HR Tech & Data: best practice ed esperienze a confronto
In un’epoca in cui la tecnologia è sempre più pervasiva, il mondo delle risorse umane si trova ad affrontare una sfida importante: ridefinire il proprio ruolo facendo tesoro delle opportunità offerte dal digitale. Oggi il digitale non può rappresentare solo un mero strumento che permetta la “gestione a distanza” di persone e processi, ma la chiave per creare un ecosistema connesso. Per la Direzione HR si tratta di ricoprire un nuovo ruolo di “Connected People Care” basato su 3 elementi fondamentali: la definizione di processi HR sempre più ingaggianti, coinvolgenti e calati sulle reali esigenze delle persone; la raccolta e l’elaborazione dei dati HR e delle persone; l’introduzione e l’orchestrazione di nuovi strumenti digitali.
L’Osservatorio HR Innovation Practice del Politecnico di Milano ha dedicato il primo workshop dell’edizione 2022-2023 “HR Tech & Data: best practice ed esperienze a confronto” a queste tematiche, con un focus sull’utilizzo da parte della Direzione HR di strumenti digitali e dati delle persone, presentando alcune testimonianze e casi di successo.

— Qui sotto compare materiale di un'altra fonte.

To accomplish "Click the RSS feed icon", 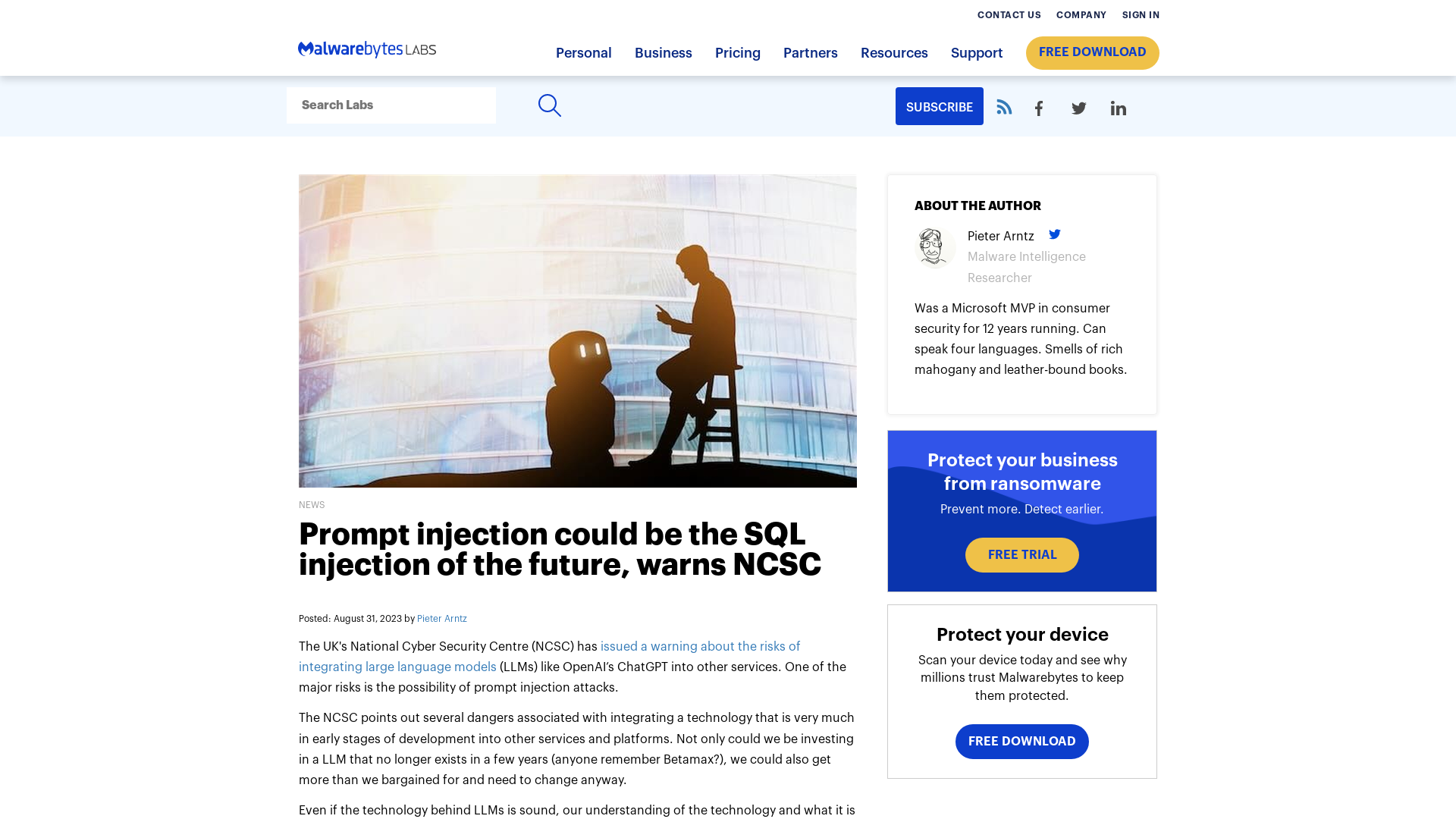I will tap(1003, 107).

Ad oggi le Ricerche internazionali definiscono il mercato dell’HR Tech in forte fermento e crescita, tanto che dovrebbe arrivare entro il 2025 a un valore di circa 90 miliardi di dollari1. Ponendo una lente d’ingrandimento sull’Europa, i paesi con la maggior penetrazione tecnologica in campo HR sono Germania, Francia e Regno Unito; l’Italia si colloca al quinto posto, con la previsione di arrivare ad avere nei prossimi anni un tasso di crescita annuo del 12.3%. La crescita del mercato italiano è sostenuta anche dai dati dell’Osservatorio, che registrano un aumento di investimento in soluzioni HR Tech da parte di più di un’organizzazione su due, anche dopo il 2021, anno in cui si è registrato il maggior incremento degli ultimi anni. Le aree in cui le organizzazioni stanno investendo maggiormente sono quella della formazione, in ottica di upskilling e reskilling della forza lavoro, dell’employer branding, della ricerca e selezione dei candidati, dell’onboarding e dell’engagement.

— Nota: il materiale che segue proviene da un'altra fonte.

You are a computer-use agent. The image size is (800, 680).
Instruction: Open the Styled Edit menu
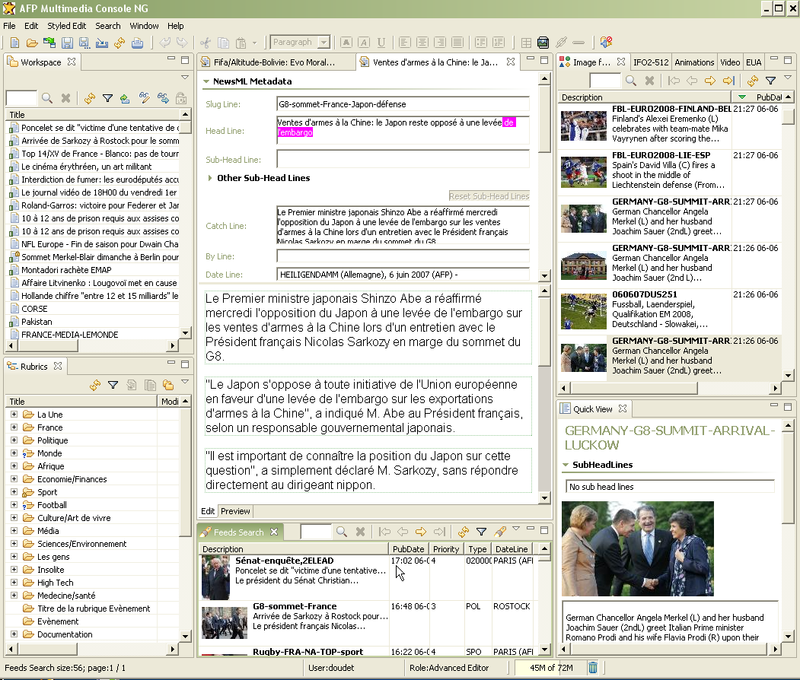click(x=66, y=25)

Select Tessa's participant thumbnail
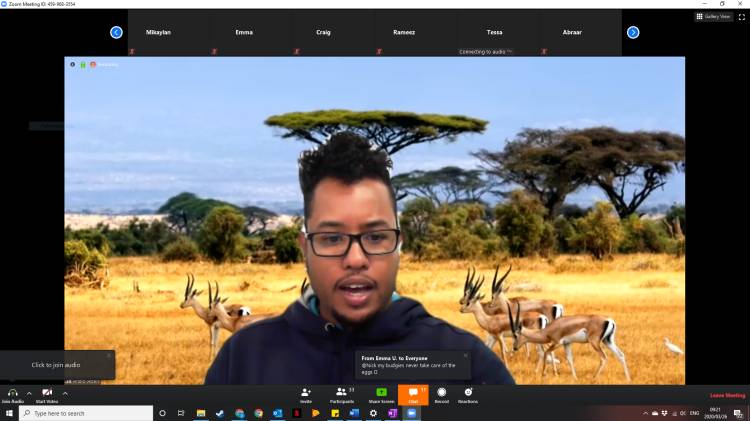coord(494,33)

Ebbene, quali sono gli strumenti più diffusi in ambito HR? Tra gli strumenti attualmente più utilizzati dalle Direzioni HR del campione di Ricerca troviamo quelli a supporto del microlearning e della formazione continua (ad esempio le pillole formative), quelli di monitoraggio e valutazione delle performance dei collaboratori, i canali social non professionali per attivare la ricerca di candidati e migliorare il proprio employer branding e le piattaforme HCM, che consentono di digitalizzare tutti i principali processi HR, integrandoli tra loro e creando un unico flusso informativo e di dati. Ci sono poi strumenti ad oggi ancora poco diffusi, ma su cui una buona percentuale di aziende prevede un’introduzione nei prossimi 12 mesi, come ad esempio tecnologie che stimolano il feedback continuo o facilitano l’onboarding dei nuovi assunti. Infine, tra gli strumenti per cui risulta ancora limitata sia la diffusione attuale sia quella futura, troviamo quelli abilitati da tecnologie più di frontiera, come la blockchain o l’intelligenza artificiale.

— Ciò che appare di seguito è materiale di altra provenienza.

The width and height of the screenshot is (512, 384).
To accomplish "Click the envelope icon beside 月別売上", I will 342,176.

Per sfruttare a pieno tutte le potenzialità delle tecnologie a supporto, la loro introduzione deve essere accompagnata da un uso efficace dei dati e delle informazioni che sono in grado di produrre. Ma quanto sono mature le Direzioni HR nell’utilizzare un approccio basato sui dati? Per rispondere a questa domanda l’Osservatorio ha analizzato tre variabili: la tipologia di analisi prodotte, l’utilizzo dei dati per guidare il processo decisionale e il sistema di governance dei dati e delle informazioni generati dai processi HR. La maggior parte del campione di Direzioni HR si limita ancora alle analisi statiche e descrittive, poche si spingono verso quelle automatiche (aggiornabili in real time) e solo una minima parte utilizza quelle di tipo predittivo e/o prescrittivo (che permettono di prevedere con anticipo l’insorgere di fenomeni, suggerendo insight per gestirli al meglio). Con riferimento al secondo aspetto, meno di un’azienda su due basa il proprio processo decisionale HR su dati ed informazioni oggettive e le poche lo fanno, limitano questo approccio ai processi più analitici “per loro natura”, come la pianificazione della forza lavoro o la valutazione delle performance. Infine, in merito alla struttura di governance, è emerso che solo nel 20% dei casi esiste un team o una figura interni alla Direzione HR che si occupi esclusivamente di analizzare e gestire i dati. Ne consegue quindi che solo una quota limitata del campione presenta un approccio maturo all’utilizzo dei dati HR, il 14% del campione.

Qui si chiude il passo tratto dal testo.